US v. Smith, No. 06-2247. When the defendant sought to buy a gun, he falsely stated on an ATF Form 4473 that he had never been committed to a mental hospital (or “funny farm” as people say in polite society). After a conditional guilty plea he argued that the records that the government sought to use to show that he had been involuntarily committed to an asylum were protected from disclosure and the District court should have suppressed because Me. Rev. Stat. Ann. tit. 34-B, § 1207(1) reads “...all orders of commitment, medical and administrative records, application and reports, and facts contained in them ‘as confidential records’” and a state cop reviewed the computer records that “document[ed]the Bangor Police Department's transport of Smith to Acadia Hospital.” Since the police department that did the transporting, unlike the loony bin is not covered by the statutory definition, the cop did nothing wrong.
Read on. For Santa.
He also made a Public Health Service Act argument under 42 U.S.C. § 290dd-2 and 42 C.F.R. § 2.11. The First says that 42 C.F.R. § 2.65(d) provides some kind of balancing test which allows mental applicable records to be used in a criminal investigation or prosecution. Even though the use of a “Blue Paper” was authorized by a magistrate, none of the findings required by the regulation were made. The First figures this way because when the Magistrate was reviewing the request under HIPAA, “neither the government nor the magistrate judge granting the order had any reason to believe, at the time, that the blue paper referenced a drug abuse diagnosis and thus arguably included drug abuse information under 42 U.S.C. § 290dd-2." So, rather than determining whether the Blue Paper (and its various components) are record, the First looks at the “judicial endorsement” part of it, and concludes that the “judicial endorsement” part turns the “blue paper” into a judicial (rather than medical) record which isn’t afforded any protection under the health care statues. The First justifies this by saying that the since the government isn’t introducing evidence of drug use or addiction at trial, none of the interests served by keeping people’s drug treatment secret are injured.
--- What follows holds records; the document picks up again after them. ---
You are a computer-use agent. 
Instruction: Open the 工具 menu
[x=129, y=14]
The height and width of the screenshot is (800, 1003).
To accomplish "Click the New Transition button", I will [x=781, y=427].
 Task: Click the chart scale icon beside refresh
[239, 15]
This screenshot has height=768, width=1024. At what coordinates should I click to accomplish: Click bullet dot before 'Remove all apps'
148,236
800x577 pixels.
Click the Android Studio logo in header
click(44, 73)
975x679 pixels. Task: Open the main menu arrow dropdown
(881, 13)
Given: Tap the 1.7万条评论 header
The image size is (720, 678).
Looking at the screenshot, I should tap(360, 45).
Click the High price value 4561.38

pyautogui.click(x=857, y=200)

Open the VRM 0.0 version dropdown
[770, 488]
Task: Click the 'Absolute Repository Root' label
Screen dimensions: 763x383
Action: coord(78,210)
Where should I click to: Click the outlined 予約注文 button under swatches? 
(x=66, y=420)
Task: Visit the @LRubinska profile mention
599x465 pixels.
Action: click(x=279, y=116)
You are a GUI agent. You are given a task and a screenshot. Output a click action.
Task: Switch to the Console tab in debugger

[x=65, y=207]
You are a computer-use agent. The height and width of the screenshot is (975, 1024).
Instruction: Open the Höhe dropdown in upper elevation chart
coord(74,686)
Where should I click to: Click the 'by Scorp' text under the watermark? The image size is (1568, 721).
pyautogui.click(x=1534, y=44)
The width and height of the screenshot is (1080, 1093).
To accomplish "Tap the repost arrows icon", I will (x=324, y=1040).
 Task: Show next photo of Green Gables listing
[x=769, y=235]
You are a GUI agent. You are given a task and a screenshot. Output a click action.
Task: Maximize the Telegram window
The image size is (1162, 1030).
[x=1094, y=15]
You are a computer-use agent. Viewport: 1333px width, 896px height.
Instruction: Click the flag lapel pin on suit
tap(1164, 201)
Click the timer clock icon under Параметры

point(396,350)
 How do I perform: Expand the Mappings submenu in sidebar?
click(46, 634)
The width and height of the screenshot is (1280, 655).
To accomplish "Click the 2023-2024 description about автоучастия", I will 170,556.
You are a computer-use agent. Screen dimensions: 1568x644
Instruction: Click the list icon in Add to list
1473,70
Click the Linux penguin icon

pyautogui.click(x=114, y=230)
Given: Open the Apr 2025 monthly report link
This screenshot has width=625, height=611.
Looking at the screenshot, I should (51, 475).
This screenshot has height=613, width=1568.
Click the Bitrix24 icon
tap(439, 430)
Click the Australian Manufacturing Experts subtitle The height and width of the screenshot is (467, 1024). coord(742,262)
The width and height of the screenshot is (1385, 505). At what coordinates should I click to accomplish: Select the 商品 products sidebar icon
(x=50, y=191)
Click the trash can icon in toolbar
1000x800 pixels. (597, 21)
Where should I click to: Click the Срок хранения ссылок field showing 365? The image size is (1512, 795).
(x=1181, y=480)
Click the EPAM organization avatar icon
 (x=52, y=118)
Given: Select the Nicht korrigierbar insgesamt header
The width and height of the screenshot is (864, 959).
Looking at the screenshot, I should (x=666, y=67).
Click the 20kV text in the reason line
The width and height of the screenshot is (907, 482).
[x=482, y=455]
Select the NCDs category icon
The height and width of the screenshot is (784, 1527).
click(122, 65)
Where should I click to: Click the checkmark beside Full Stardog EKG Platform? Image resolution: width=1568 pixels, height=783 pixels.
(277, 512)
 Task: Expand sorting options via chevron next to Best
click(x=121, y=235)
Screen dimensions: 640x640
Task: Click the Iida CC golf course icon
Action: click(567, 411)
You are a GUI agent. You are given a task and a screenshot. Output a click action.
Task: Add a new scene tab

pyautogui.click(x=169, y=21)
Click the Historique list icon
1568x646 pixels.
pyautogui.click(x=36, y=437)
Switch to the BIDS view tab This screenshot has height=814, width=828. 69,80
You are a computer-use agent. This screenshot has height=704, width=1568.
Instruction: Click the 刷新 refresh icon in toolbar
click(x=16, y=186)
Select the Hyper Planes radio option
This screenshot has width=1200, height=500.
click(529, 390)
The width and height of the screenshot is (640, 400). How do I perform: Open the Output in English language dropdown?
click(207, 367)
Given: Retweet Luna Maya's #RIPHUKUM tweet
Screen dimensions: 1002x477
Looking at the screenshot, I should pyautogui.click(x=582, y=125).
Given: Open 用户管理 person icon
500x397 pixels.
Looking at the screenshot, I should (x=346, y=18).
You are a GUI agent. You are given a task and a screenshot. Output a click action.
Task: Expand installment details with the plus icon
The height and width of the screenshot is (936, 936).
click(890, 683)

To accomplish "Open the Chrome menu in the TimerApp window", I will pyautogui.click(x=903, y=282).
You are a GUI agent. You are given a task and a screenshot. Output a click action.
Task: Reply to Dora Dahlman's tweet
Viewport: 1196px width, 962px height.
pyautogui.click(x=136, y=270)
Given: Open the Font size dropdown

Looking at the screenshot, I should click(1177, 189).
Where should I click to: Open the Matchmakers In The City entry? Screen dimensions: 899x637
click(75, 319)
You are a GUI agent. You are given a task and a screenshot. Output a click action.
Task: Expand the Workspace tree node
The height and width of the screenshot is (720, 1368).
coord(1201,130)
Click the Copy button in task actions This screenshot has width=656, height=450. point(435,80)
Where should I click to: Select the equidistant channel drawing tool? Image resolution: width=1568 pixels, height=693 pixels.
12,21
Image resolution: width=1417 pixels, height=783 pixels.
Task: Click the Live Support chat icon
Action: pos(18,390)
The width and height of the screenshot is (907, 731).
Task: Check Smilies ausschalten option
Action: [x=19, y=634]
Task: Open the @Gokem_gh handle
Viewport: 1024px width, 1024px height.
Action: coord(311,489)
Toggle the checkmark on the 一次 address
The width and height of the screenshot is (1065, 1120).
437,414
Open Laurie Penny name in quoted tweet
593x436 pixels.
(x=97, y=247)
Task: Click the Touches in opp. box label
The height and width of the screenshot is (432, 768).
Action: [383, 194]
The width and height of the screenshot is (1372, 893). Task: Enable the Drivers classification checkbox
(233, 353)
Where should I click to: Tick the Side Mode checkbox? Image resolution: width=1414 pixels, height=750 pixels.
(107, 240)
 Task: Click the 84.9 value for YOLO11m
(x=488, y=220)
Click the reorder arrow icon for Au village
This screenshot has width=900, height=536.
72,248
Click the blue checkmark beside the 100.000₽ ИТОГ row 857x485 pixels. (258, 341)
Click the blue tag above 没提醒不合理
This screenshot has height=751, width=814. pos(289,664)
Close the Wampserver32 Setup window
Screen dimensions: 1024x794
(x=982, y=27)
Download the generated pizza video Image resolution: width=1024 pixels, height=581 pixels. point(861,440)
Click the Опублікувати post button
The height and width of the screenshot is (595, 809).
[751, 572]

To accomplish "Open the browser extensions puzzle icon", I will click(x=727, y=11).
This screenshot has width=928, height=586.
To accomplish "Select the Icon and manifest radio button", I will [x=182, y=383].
This is all pretty tortured logic, but does anyone really doubt that people that let themselves be involuntarily committed to a mental hospital are ever going to be able to live it down.
Finally, the defendant tries to withdraw his plea. Since this wasn’t preserved, on plain error review, the First says that the District Court judge did a good job of making sure the defendant knew what he was pleading to.